Operational Overview¶
Step Preconditions and Postconditions¶
Each step operates under an explicit contract.
A step may assume its preconditions are met and must guarantee its postconditions upon successful completion.
| Step | Preconditions | Postconditions |
|---|---|---|
| RemoveIndexMapStep | index.ditamap exists and references a .ditamap |
Main map resolved; index.ditamap deleted |
| RenameMainMapStep | Main map path resolved | Main map renamed to <docx_stem>.ditamap |
| ProcessMapsStep | Renamed main map exists | Abstract topic injected; maps numbered; wrapper topics created; map topicrefs normalized |
| RefactorGlossaryStep | Definition map configured and exists | Definition child topics transformed to glossentry |
Failure Semantics¶
- Structural violations fail fast
- Content inconsistencies log warnings and continue
- Partial output is not rolled back
- Subsequent steps do not execute after a fatal failure
This behavior is intentional and supports reproducible batch execution.
Layered Responsibilities¶
Diagram illustrating system layers:
flowchart TB
CLI["CLI<br/>(arg parsing, logging)"]
Pipeline["Pipeline<br/>(step orchestration)"]
Context["ProcessingContext<br/>(shared state)"]
Steps["ProcessingSteps<br/>(transformations)"]

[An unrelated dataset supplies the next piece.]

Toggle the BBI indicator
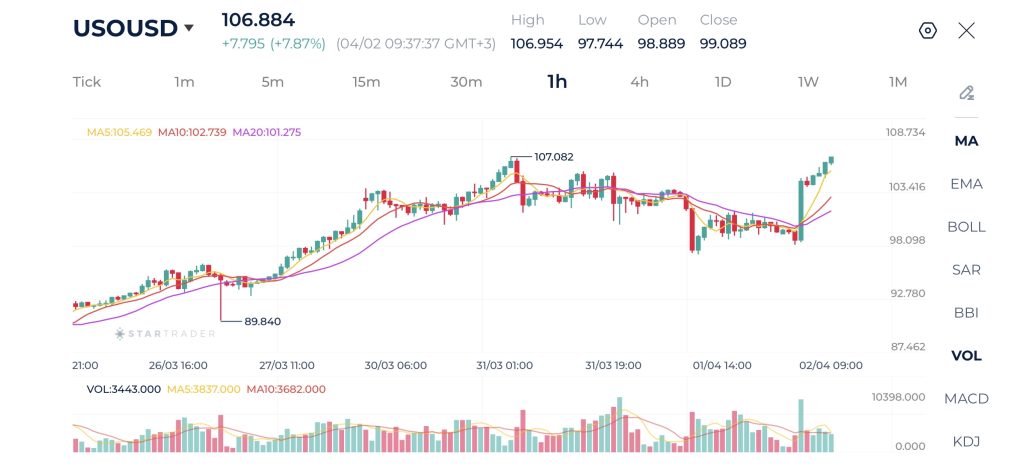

XML["dita_xml<br/>(XML facade)"]
Utils["utils<br/>(stateless helpers)"]
FS[File System]
CLI --> Pipeline
Pipeline --> Steps
Steps --> Context
Steps --> XML
Steps --> Utils
Steps --> FS
| Layer | Responsibility |
|---|---|
| CLI | Entry point, argument parsing, logging setup |
| Pipeline | Execution order and lifecycle |
| ProcessingContext | Shared, mutable state |
| ProcessingStep | One discrete transformation |
| dita_xml | Safe XML parsing and rewriting |
| utils | Pure helper functions |
Package Structure: Before and After Processing¶
Before Processing¶
Diagram illustrating package structure before processing:
flowchart TB
Root["Package Root"]
Index["index.ditamap"]
Main["Main.ditamap"]
MapA["Abstract.ditamap"]
Map1["Map1.ditamap"]
Map2["Map2.ditamap"]
Topics["topics/"]
Media["media/"]
Root --> Index
Root --> Main
Root --> MapA
Root --> Map1
Root --> Map2
Root --> Topics
Root --> Media
Characteristics:
index.ditamapintroduces indirection- Maps exist as peers with no enforced hierarchy
- Abstract content is isolated
- Navigation structure is implicit
After Processing¶
Diagram illustrating package structure after processing:
flowchart TB
Root["Package Root"]
Main["OutputDoc.ditamap"]
Map1["Map1.ditamap"]
Map2["Map2.ditamap"]
Topics["topics/"]
Media["media/"]
Wrapper1["1_installation.dita"]
Wrapper2["2_configuration.dita"]
AbstractTopic["abstract_topic.dita"]
Root --> Main
Root --> Map1
Root --> Map2
Root --> Topics
Root --> Media
Main --> AbstractTopic
Main --> Wrapper1
Main --> Wrapper2
Map1 --> Wrapper1
Map2 --> Wrapper2
Results:
index.ditamapremoved- Main map renamed deterministically
- Abstract content merged
- Maps normalized under explicit wrapper topics
- Navigation hierarchy becomes explicit and stable
Formal Extension Contract¶
This section defines the only supported extension mechanism.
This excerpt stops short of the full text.